After I read Tom's pungent post about the bill that proposes to change Reduction in Force criteria from seniority to evaluation, I spent Friday at a workshop sponsored by ESD 114 and WEA-Olympic Uniserv thinking about how to create the new evaluation system (mandated by last year's SB 6696 and to be in place statewide by 2013-2014) that will put a number to an evaluation. Tom's post sparked a lively debate, but to debate seniority vs. effectiveness we first have to agree that we could even come up with a number from a teacher's evaluation. That is a huge assumption that requires some critical thinking. And we have to think about what we want the purpose of an evaluation system to be. If we want the system to promote growth, instead of just verifying compliance with state law, will applying numbers help?

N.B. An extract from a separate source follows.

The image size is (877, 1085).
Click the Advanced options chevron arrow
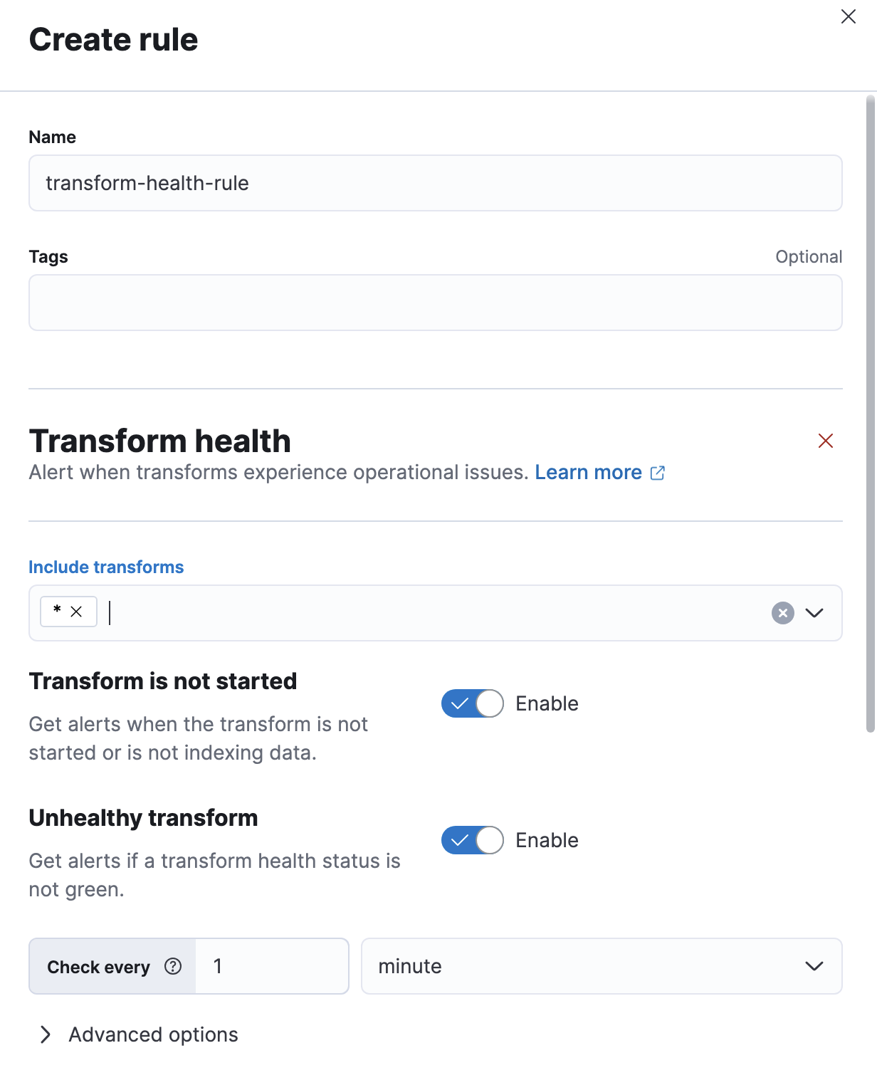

First here are the key changes in teacher evaluation:
Old Teacher Evaluation Categories
- Instructional Skill
- Classroom Management
- Professional Preparation and Scholarship
- Effort Toward Improvement When Needed
- Handling of Student Discipline and Attendant Problems
- Interest in Teaching Pupils
- Knowledge of Subject Matter
Proposed Teacher Evaluation Categories
- Centering instruction on high expectations for student achievement
- Demonstrating effective teaching practices
- Recognizing individual student learning needs and developing strategies to address those needs
- Providing clear and intentional focus on subject matter content and curriculum
- Fostering and managing a safe, positive learning environment
- Using multiple student data elements to modify instruction and improve student learning
- Communicating with parents and school community
- Exhibiting collaborative and collegial practices focus on improving instructional practice and student learning
Each of the new categories must be judged on a 4 tier system, which may or may not be similar to the scale used to award National Board Certification (based on local decisions). To become National Board Certified a candidate must have an aggregate score of 275 (the cut line) when the four entries and six assessments are weighted and combined. Each entry and assessment is scored on a scale of 1 to 4.25. The first three entries are worth 16%, entry 4 is 12%, and each of the six assessments is 6.67%.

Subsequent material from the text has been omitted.